--- START OF Dataset content ---

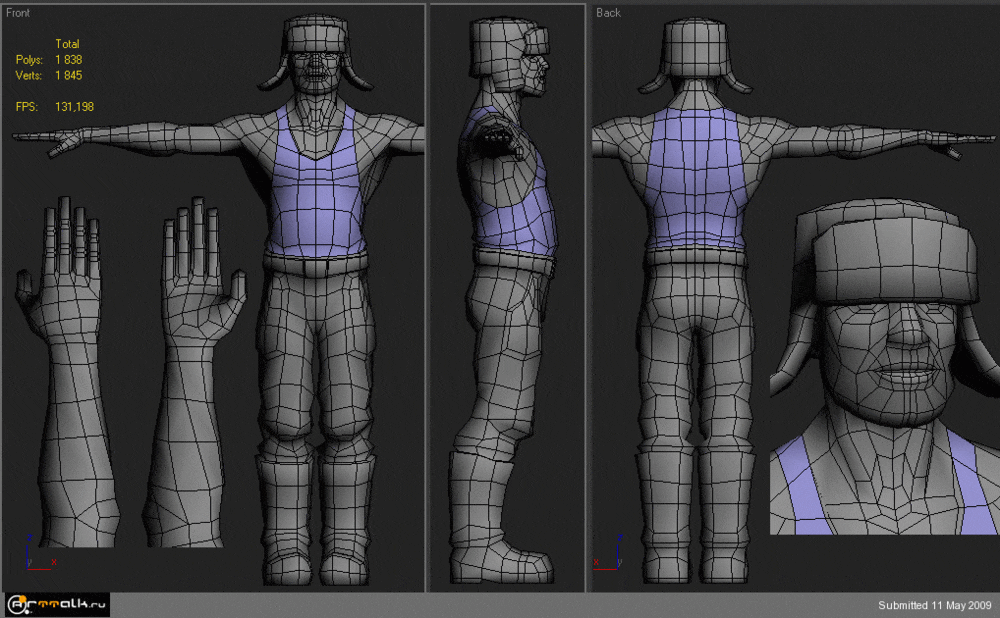Click the Submitted 11 May 2009 text

934,605
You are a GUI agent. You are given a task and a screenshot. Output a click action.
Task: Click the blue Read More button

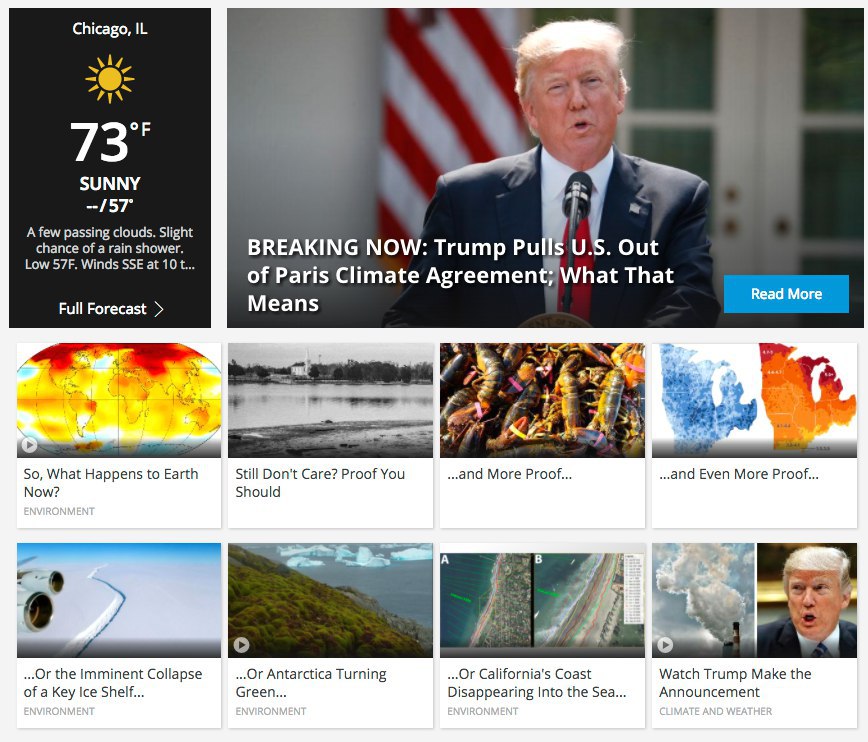tap(786, 294)
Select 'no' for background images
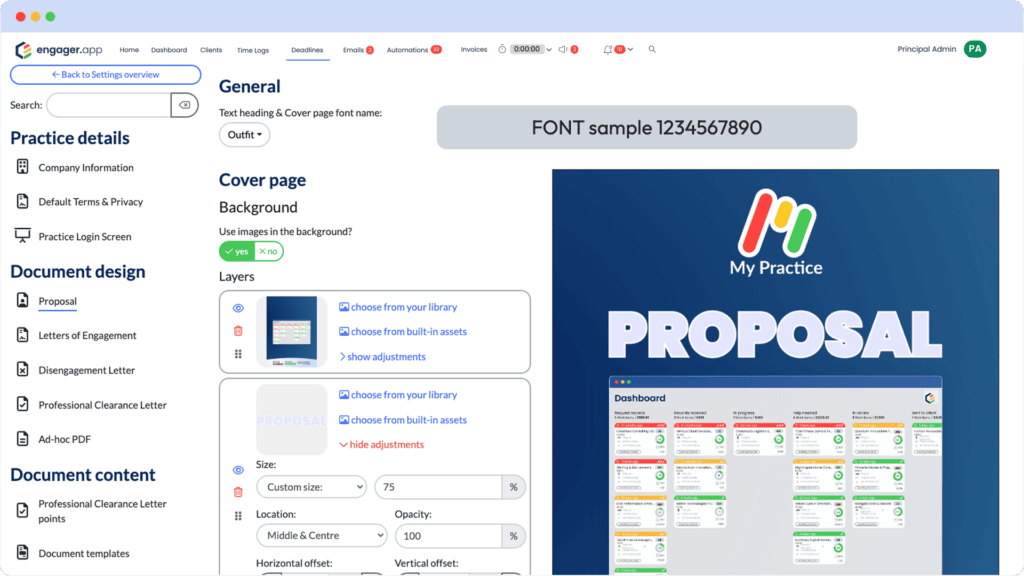The height and width of the screenshot is (576, 1024). [268, 251]
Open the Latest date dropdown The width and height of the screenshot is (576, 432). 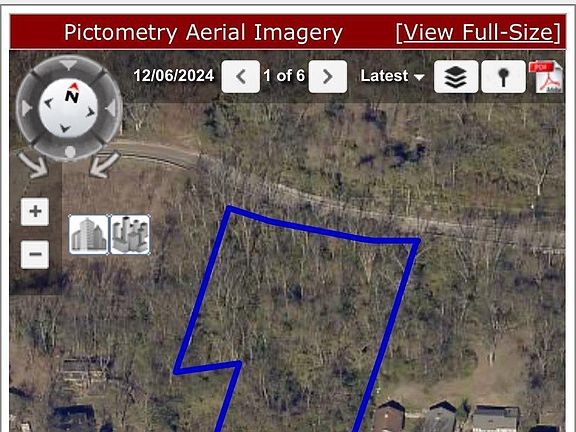(x=392, y=76)
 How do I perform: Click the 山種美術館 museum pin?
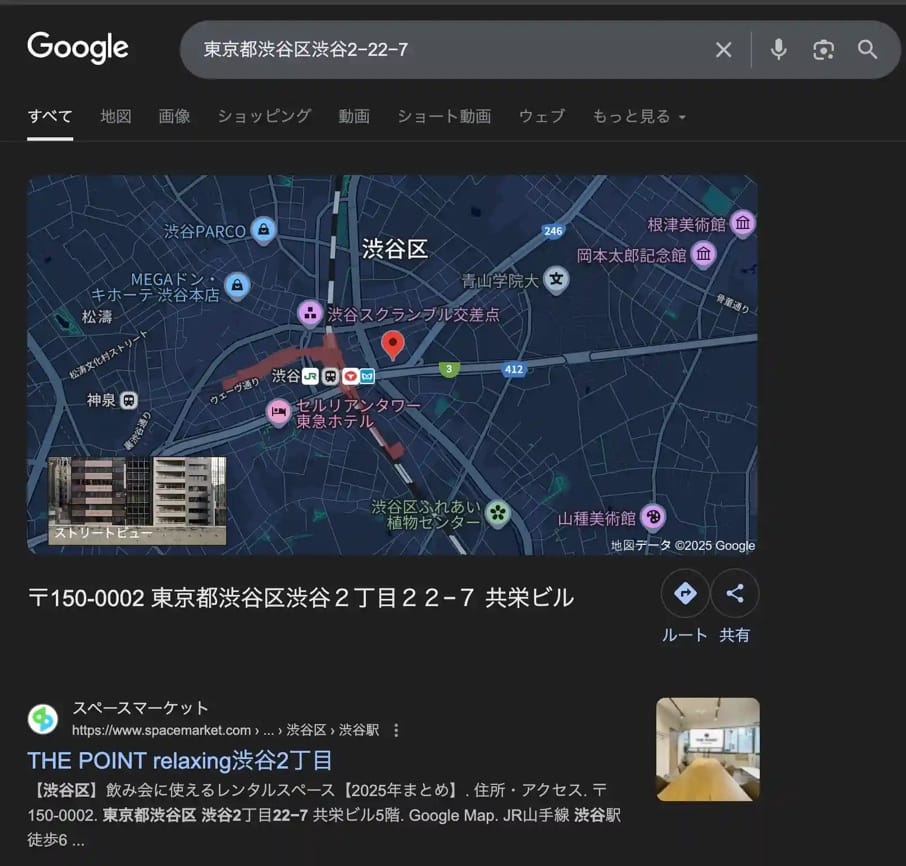tap(653, 514)
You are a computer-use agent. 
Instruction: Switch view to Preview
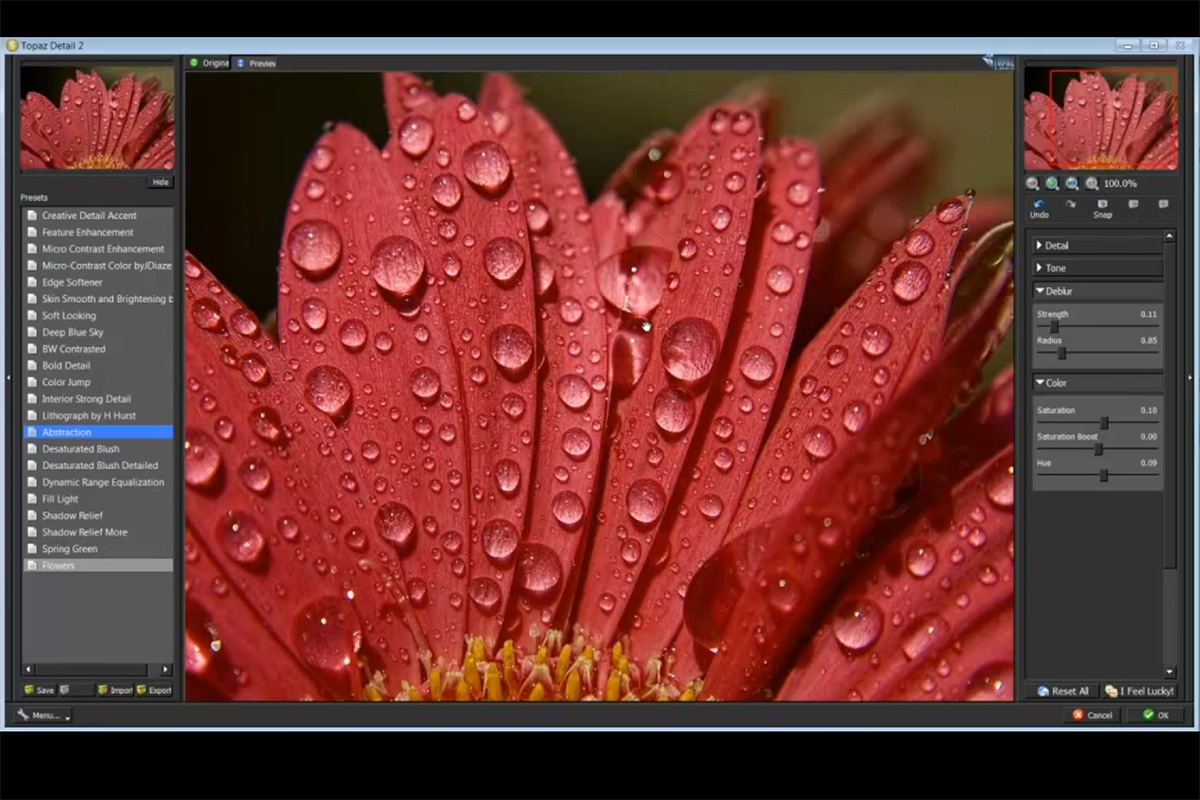pos(256,63)
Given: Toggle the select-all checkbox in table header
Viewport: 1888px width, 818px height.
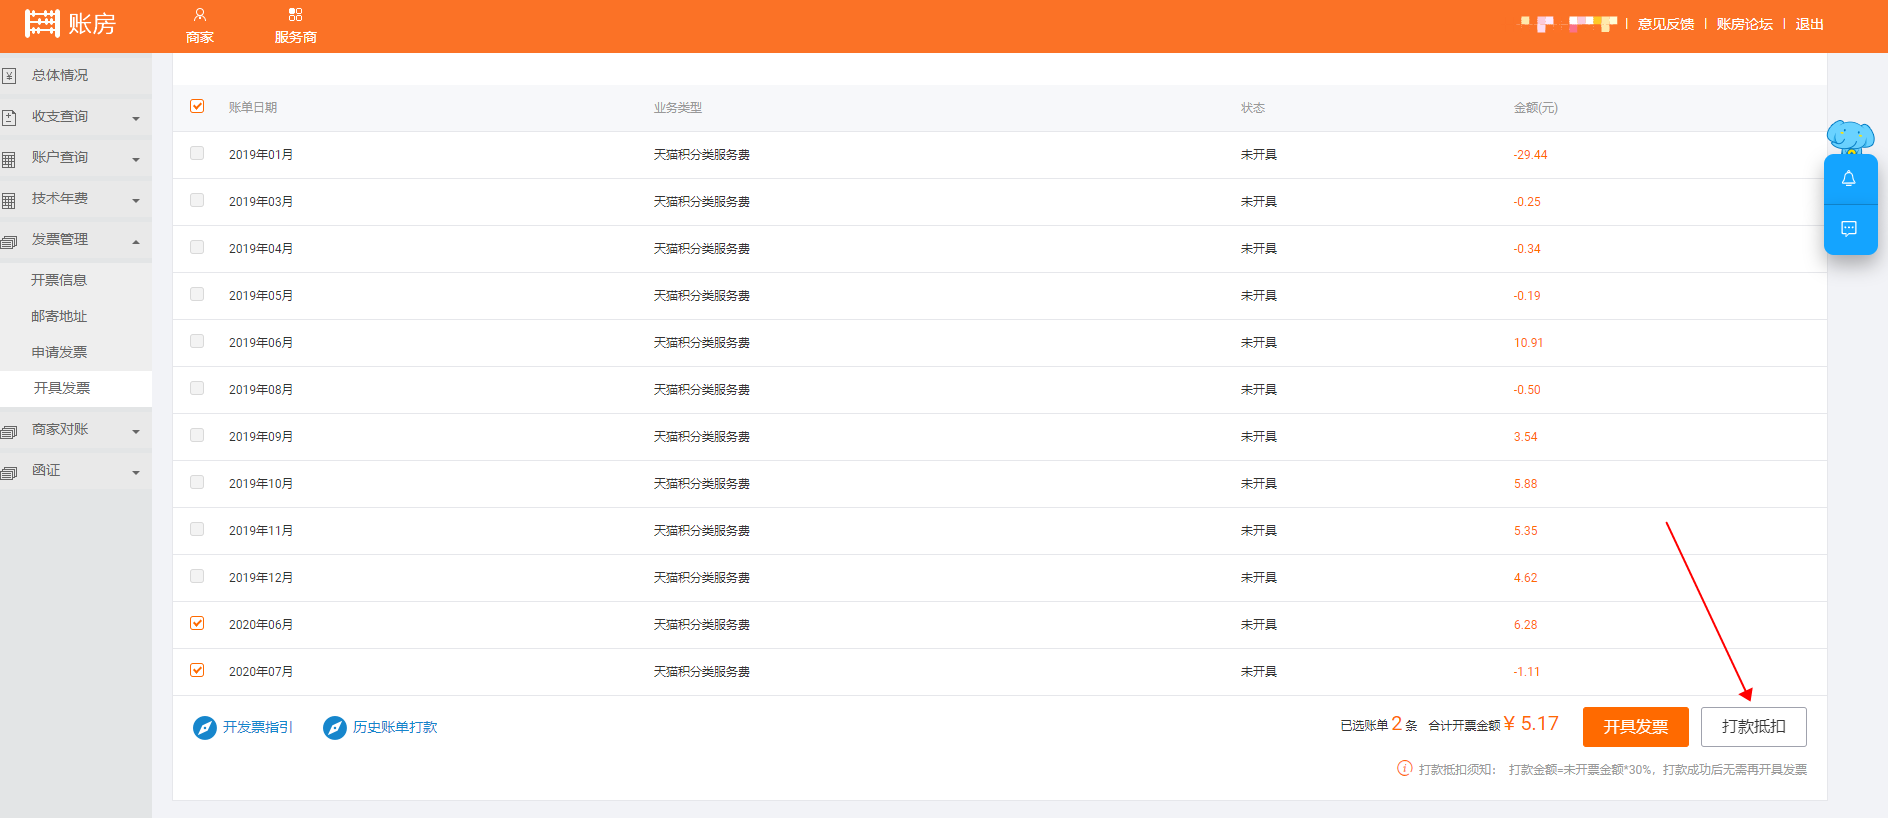Looking at the screenshot, I should 197,107.
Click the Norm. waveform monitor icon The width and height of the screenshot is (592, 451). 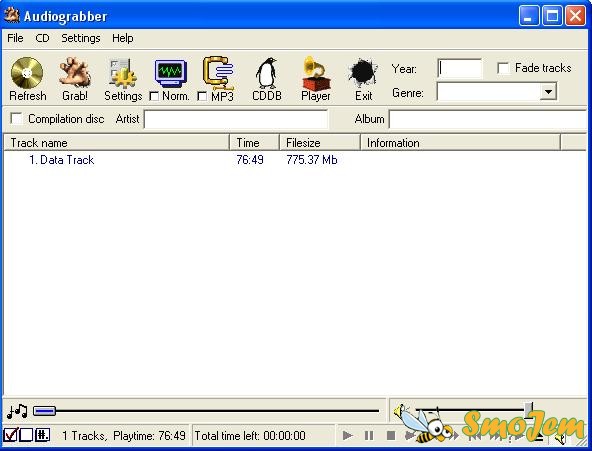(171, 73)
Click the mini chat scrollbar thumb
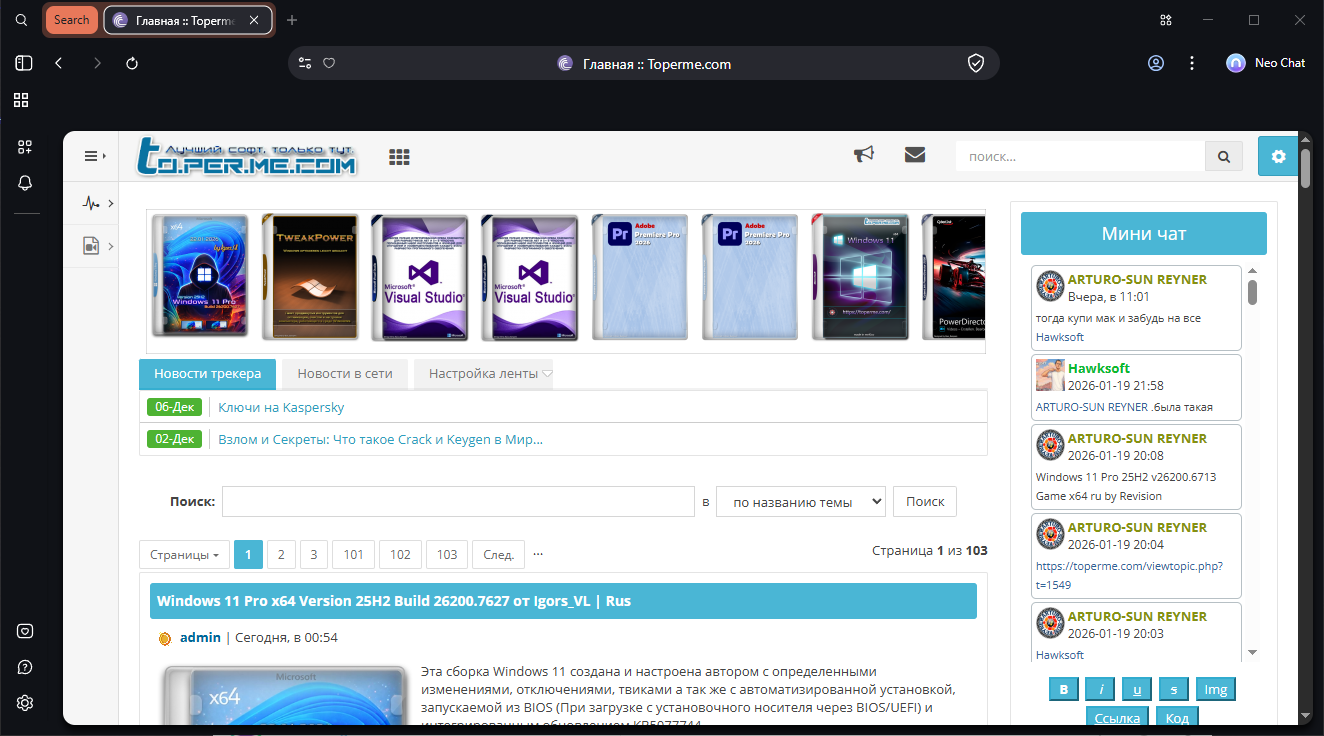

--- END OF Dataset content ---

> _Aim of the exercise_: List every line of the listing above that contains the string "agent", treating uppercase and lowercase letters as different.

> _Task response_:
You are a GUI agent. You are given a task and a screenshot. Output a click action.
You are a computer-use agent. 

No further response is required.